- _SET TASK_: Retype the passage on inflation word for word, beginning at the words "Bond investors are" and stopping after "and consumer discretionary.".

- _DOCUMENT TEXT_:

Bond investors are betting that monetary and fiscal stimulus will push inflation higher, with the 5-year U.S. breakeven inflation rates (a measure of expected inflation) trading at 2.7%. Equity investors have been re-positioning for economic growth by rotating into cyclical sectors such as energy, materials, financials and consumer discretionary.
Source: Federal Reserve Bank of St. Louis, 5-Year Breakeven Inflation Rate [T5YIE], retrieved from FRED, Federal Reserve Bank of St. Louis; https://fred.stlouisfed.org/series/T5YIE
There is also increasing evidence of labour shortages putting upward pressure on wages. A recent National Federation of Independent Business survey revealed that 42% of businesses had job openings they couldn’t fill, an all-time high going back to 1974. The Biden Administration’s American Jobs Plan is also targeting a major investment in infrastructure emphasizing higher quality and better paying jobs. U.S. labour has lost out to capital since Reagan, and there is increasing public buy-in to correct this disparity. In addition to increasing price inflation, it’s possible that wage growth will accelerate.

- _SUPPLIED MATERIAL_:
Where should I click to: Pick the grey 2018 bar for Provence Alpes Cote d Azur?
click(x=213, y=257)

- _COMPLETE ANSWER_:
Bond investors are betting that monetary and fiscal stimulus will push inflation higher, with the 5-year U.S. breakeven inflation rates (a measure of expected inflation) trading at 2.7%. Equity investors have been re-positioning for economic growth by rotating into cyclical sectors such as energy, materials, financials and consumer discretionary.